>> Begin MATERIAL PROVIDED
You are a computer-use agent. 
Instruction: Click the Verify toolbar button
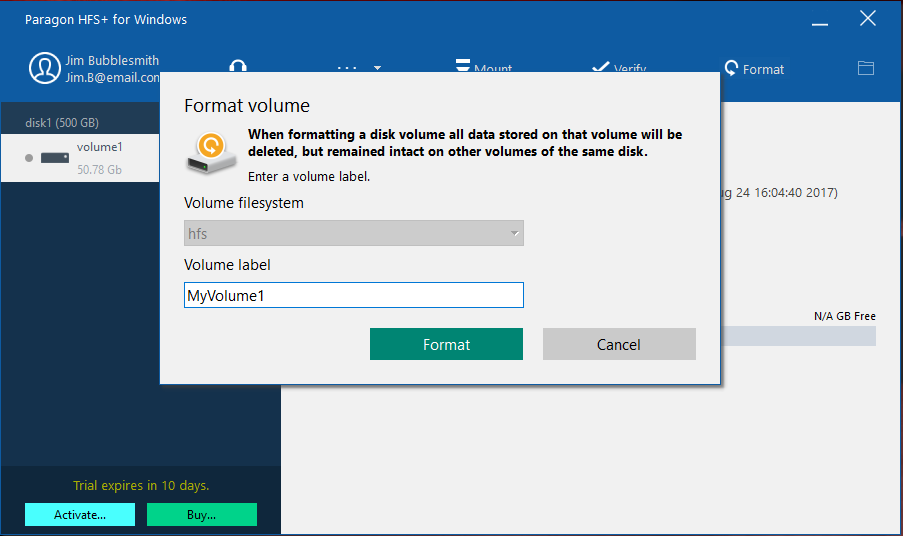tap(619, 67)
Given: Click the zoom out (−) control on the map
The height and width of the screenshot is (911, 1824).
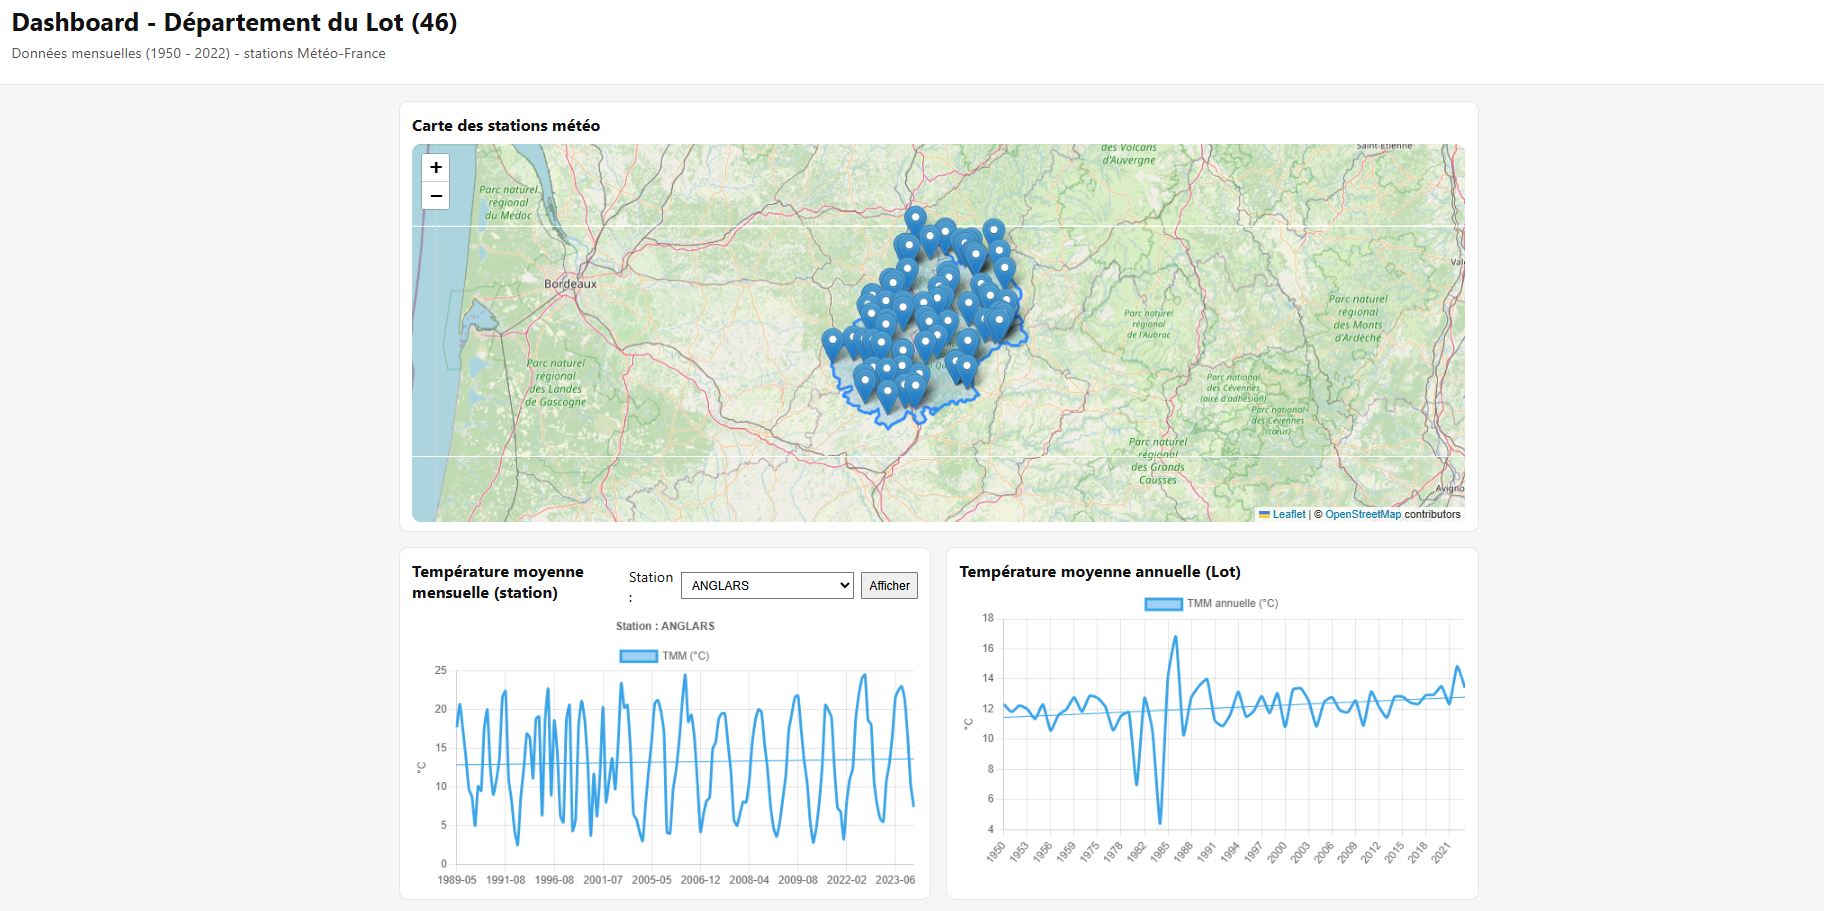Looking at the screenshot, I should coord(435,196).
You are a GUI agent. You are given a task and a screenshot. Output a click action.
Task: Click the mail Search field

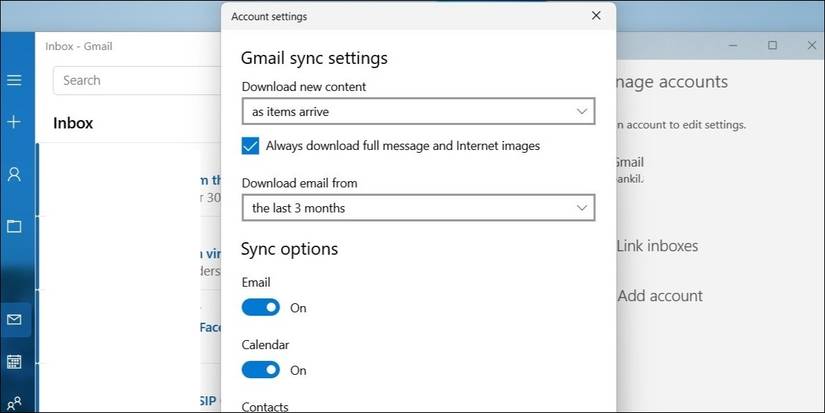pos(135,80)
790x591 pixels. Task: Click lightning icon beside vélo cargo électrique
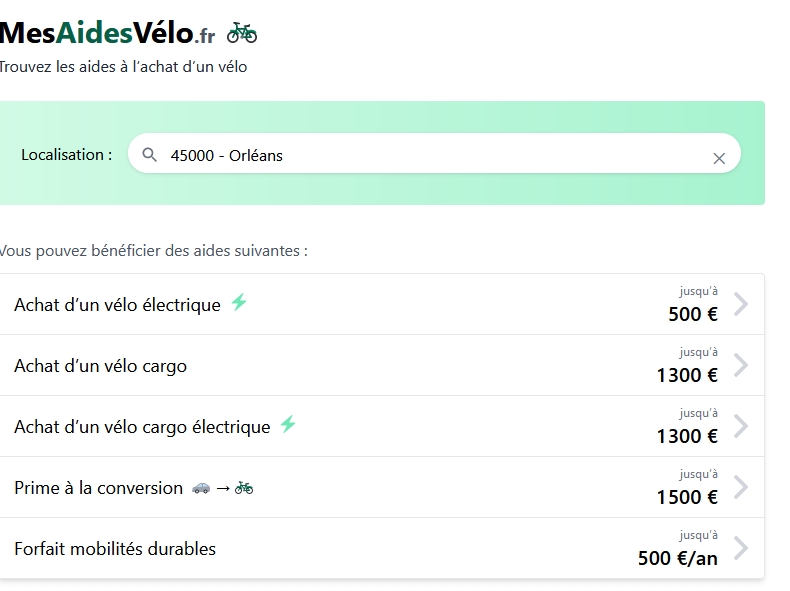(288, 424)
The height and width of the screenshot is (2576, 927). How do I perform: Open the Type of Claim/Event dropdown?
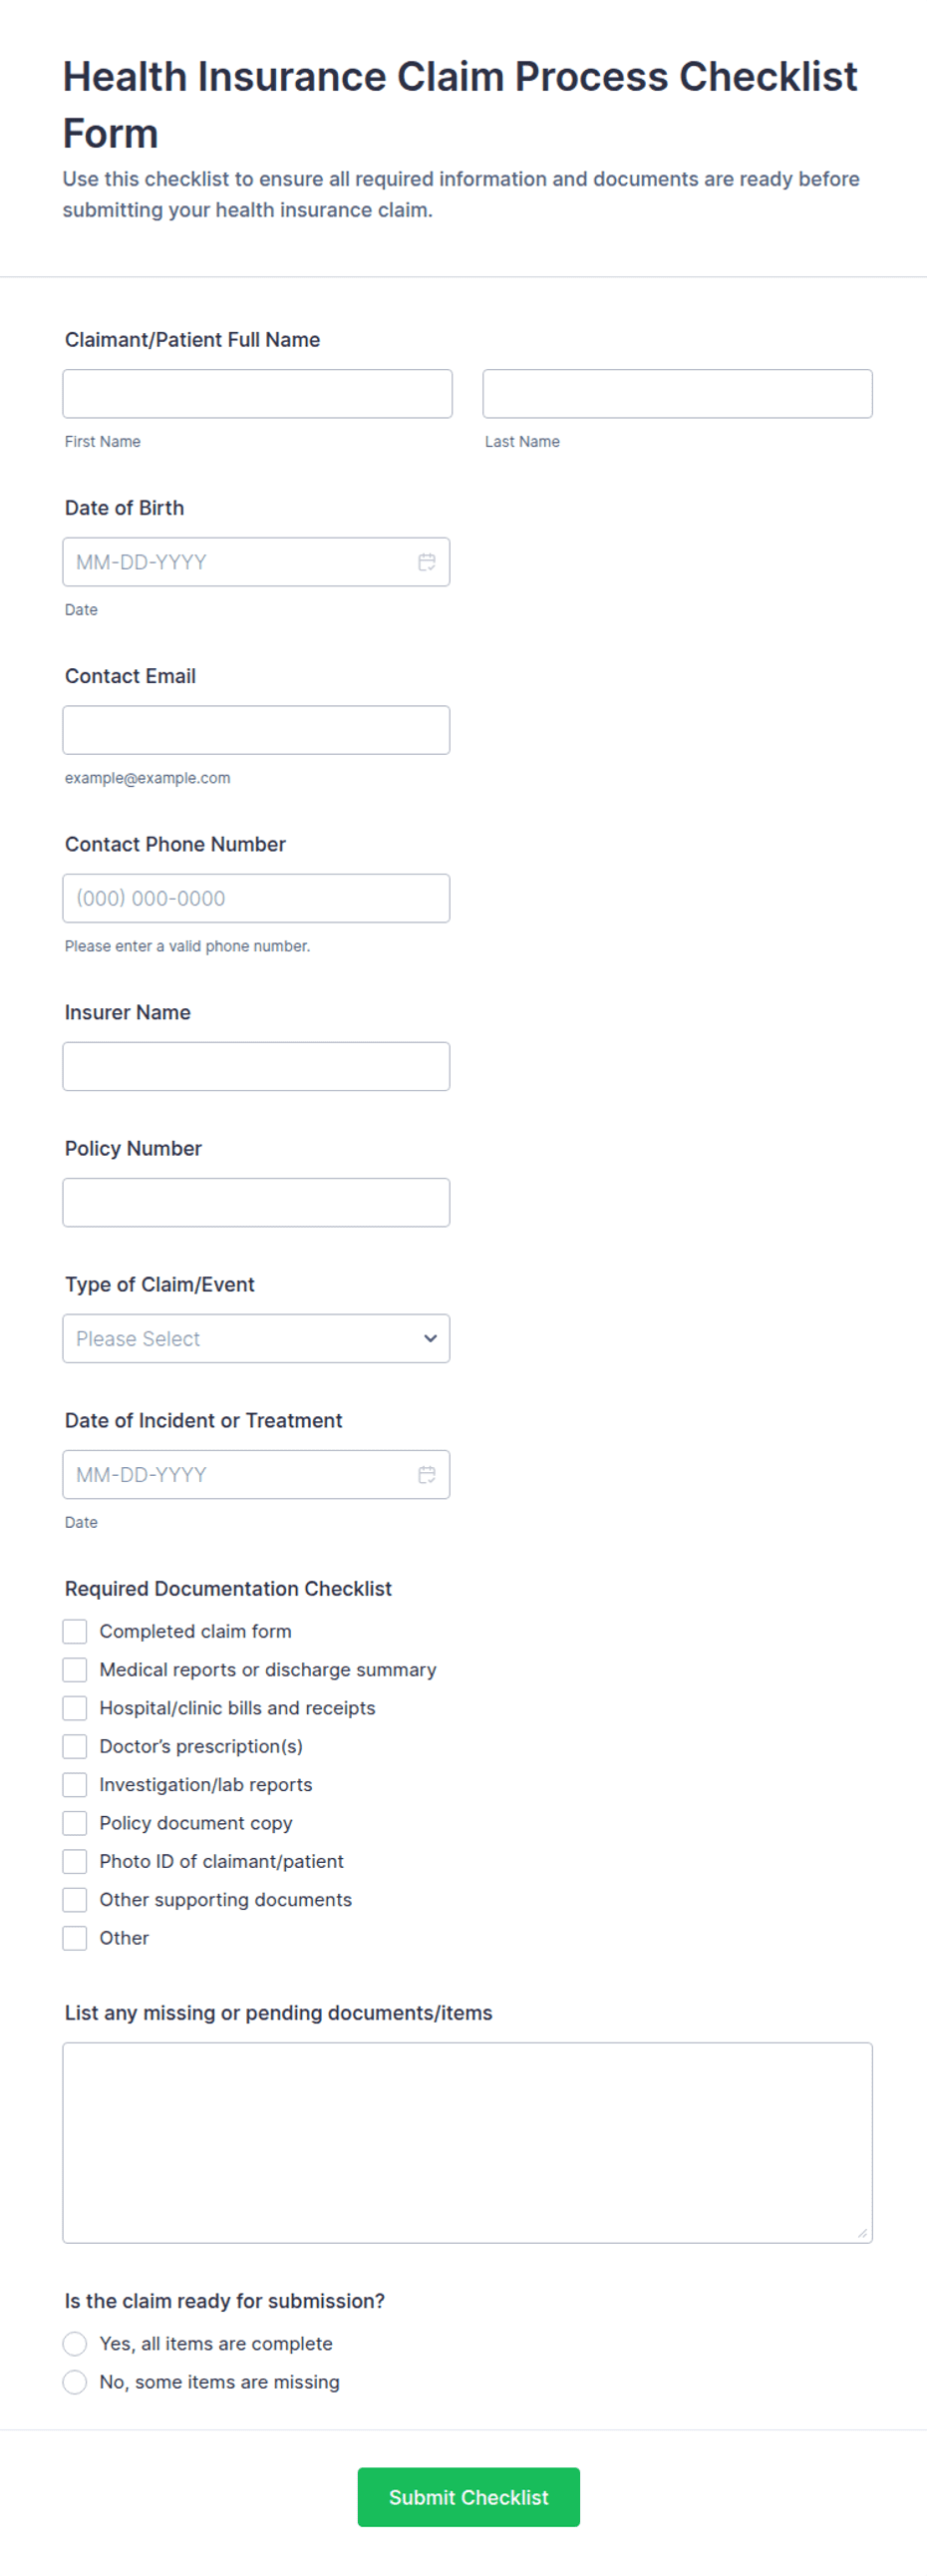click(256, 1338)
>> End MATERIAL PROVIDED
▸ STATED EXERCISE
Output these lines exactly as they appear, leaving out the pictures.

▸ COMPLETE RESPONSE
You are a computer-use agent. 
Instruction: Click the Verify toolbar button
tap(619, 67)
Given: Click the zoom out (−) control on the map
The height and width of the screenshot is (911, 1824).
Looking at the screenshot, I should coord(435,196).
You are a GUI agent. You are given a task and a screenshot. Output a click action.
Task: Click the mail Search field

pos(135,80)
790x591 pixels. Task: Click lightning icon beside vélo cargo électrique
(288, 424)
The height and width of the screenshot is (2576, 927). How do I perform: Open the Type of Claim/Event dropdown?
click(256, 1338)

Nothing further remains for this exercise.